Ulm / Magdi Aboul-Kheir 16.04.2018

Wie soll Ulm in zwei Jahren den 250. Geburtstag Albrecht Berblingers feiern? Darüber haben sich die Kulturverwaltung und die Fraktionen über lange Zeit ausgiebig vor und hinter den Kulissen gestritten, im Herbst waren die Planung sogar auf Eis gelegt worden, nun zeichnet sich langsam ein Weg ab. Der Kulturausschuss des Gemeinderats stimmte jetzt einem Kompromiss-Konzept zu, das die diversen Wünsche, Ideen und Befindlichkeiten berücksichtigt.

So wird die Verwaltung nun die Idee einer Skulptur ernsthaft prüfen.

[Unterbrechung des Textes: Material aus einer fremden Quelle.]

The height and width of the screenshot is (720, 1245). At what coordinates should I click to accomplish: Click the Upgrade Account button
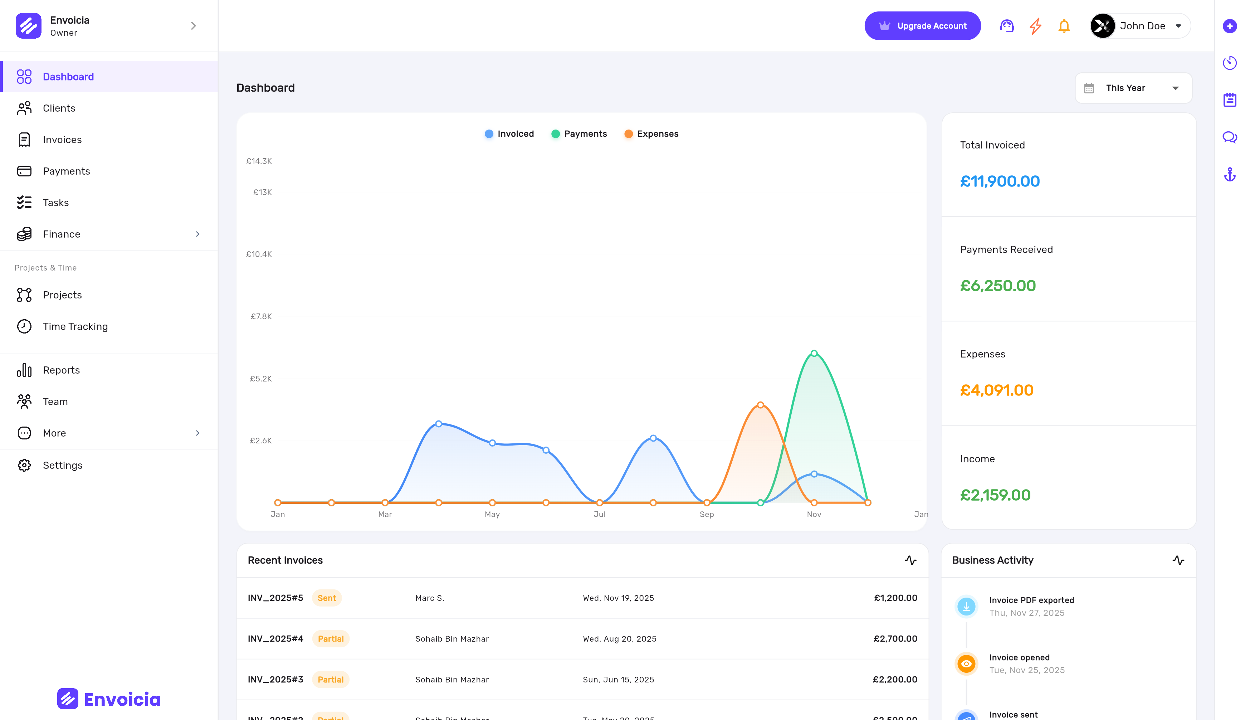coord(922,26)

Genauer: „Die bauliche oder künstlerische Aufwertung der Adlerbastei als bleibende Installation, die an Albrecht Ludwig Berblinger erinnert.“ 500 000 Euro soll dafür maximal ausgegeben werden. Die Grünen stimmten dagegen, denn, so Annette Weinreich, „die Zeiten der Skulpturen sind vorbei“. Die FWG hingegen findet diese Idee besonders erfreulich, „weil so etwas Beständiges entsteht für Ulmer Bürger und Besucher“, wie Helga Malischewski sagte.

Der weiteren Konzeption des Themenjahrs stimmten dann alle zu. Insgesamt 1,075 Millionen Euro will man sich ein Potpourri an Veranstaltungen und Vorhaben kosten lassen. Dazu soll eine Festwoche mit Schwerpunkt an der Donau gehören, mit einer audiovisuellen Installation, mit spielerischen Aktionen an der Adlerbastei und vielleicht einer Seilbahn über der Donau, mit Bühnen-Events wie eventuell einem Musical, Open-Air-Kino und einer „Plattform der Visionäre“.

Zudem will sich die Stadt als „Innovationslabor“ präsentieren, mit einem Bürgerwettbewerb (Arbeitstitel „Beam Me Up, Berblinger“), einer „Nacht der Innovationen“ und Ausstellungen.

Nicht zuletzt wird an der „Vision Donauflug“ festgehalten: Der seit vielen Jahren proklamierte Donau-­Langstreckenflug soll „mit überschaubarem Aufwand“, mit zwei bis drei Fliegern umgesetzt werden.